Previously unknown mechanism identified in oncogene-induced senescence

This study is published online in advance of the January issue of The American Journal of Pathology.

In many types of normal cells, OIS depends on induction of DNA damage response. Oxidative stress and hyper-replication of genomic DNA have already been proposed as major causes of DNA damage in OIS cells. A group of investigators from New York, Oregon, and Michigan reports that down-regulation of deoxyribonucleoside pools is another endogenous source of DNA damage. In normal human cells, "OIS represents an important fail-safe mechanism that suppresses proliferation of pre-malignant cells," explains lead investigator Dr Mikhail Nikiforov, PhD, Department of Cell Stress Biology, Roswell Park Cancer Institute, Buffalo, New York. "Compelling evidence suggests that one of the intrinsic processes required for the induction of OIS is the cellular response to DNA damage."

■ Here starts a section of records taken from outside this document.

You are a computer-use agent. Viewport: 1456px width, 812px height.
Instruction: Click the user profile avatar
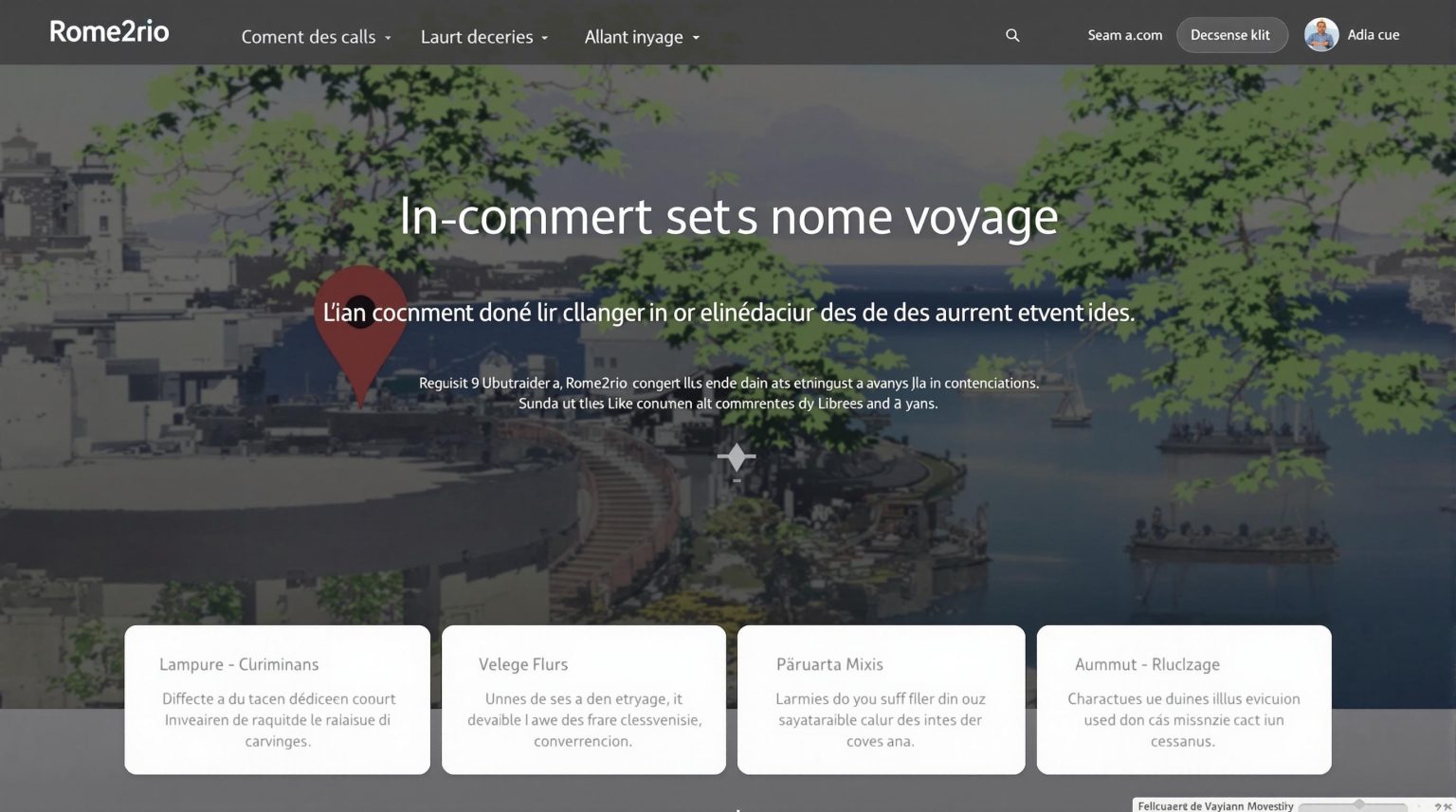(x=1320, y=35)
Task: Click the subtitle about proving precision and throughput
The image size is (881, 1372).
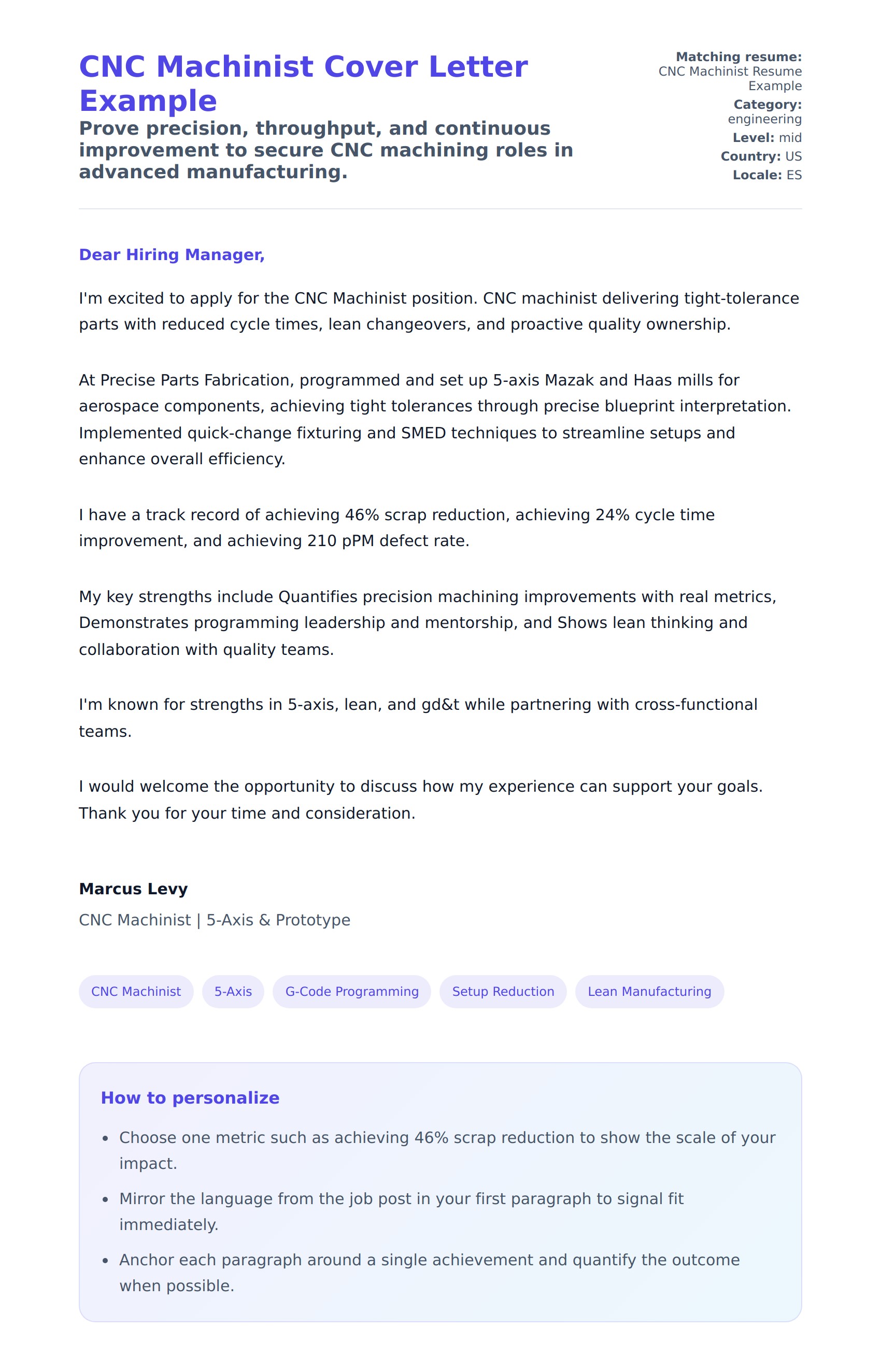Action: pyautogui.click(x=325, y=150)
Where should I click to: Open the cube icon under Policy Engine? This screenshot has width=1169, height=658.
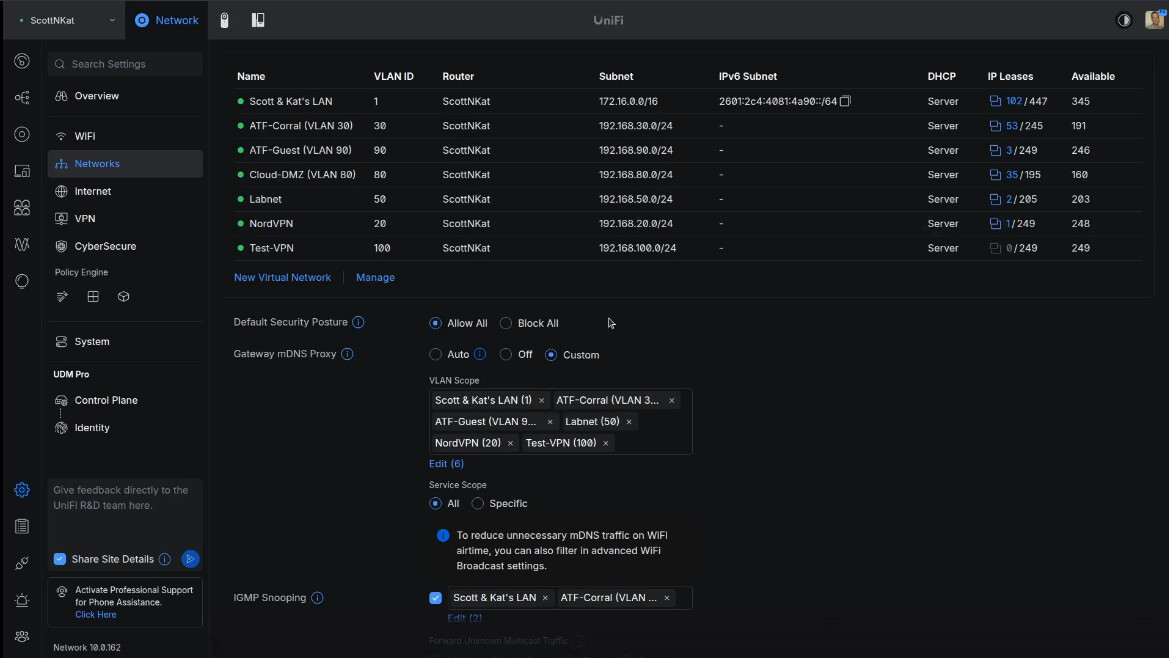[124, 297]
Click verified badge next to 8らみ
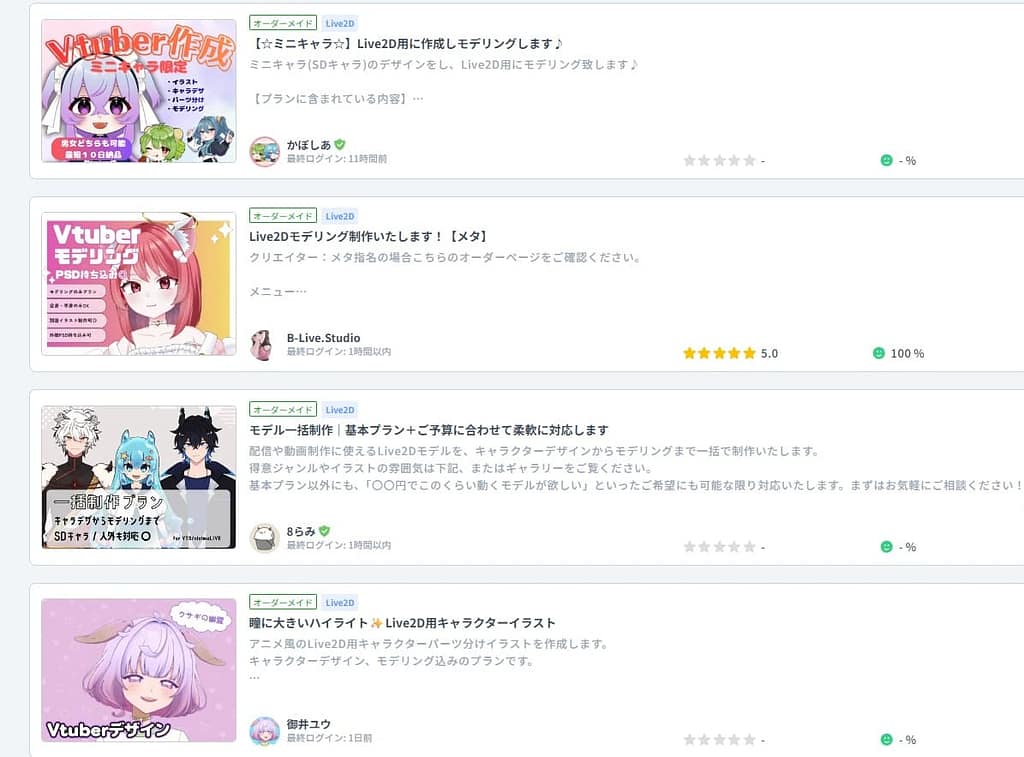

The group investigated endogenous processes that caused DNA damage in human fibroblasts undergoing OIS and demonstrated that DNA damage, at least partially, originates from under-expression of key enzymes involved in deoxyribonucleoside biosynthesis and subsequent depletion of endogenous deoxyribonucleoside triphosphate (dNTP) pools. They found that even partial restoration of depleted intracellular dNTP pools is sufficient for substantial suppression of DNA damage and senescence.

"We believe our data identify a previously unknown role of deoxyribonucleotides in regulation of oncogene-induced senescence. Our results suggest that both nucleotide depletion and active DNA replication are required for efficient induction of DNA damage and OIS," he concludes.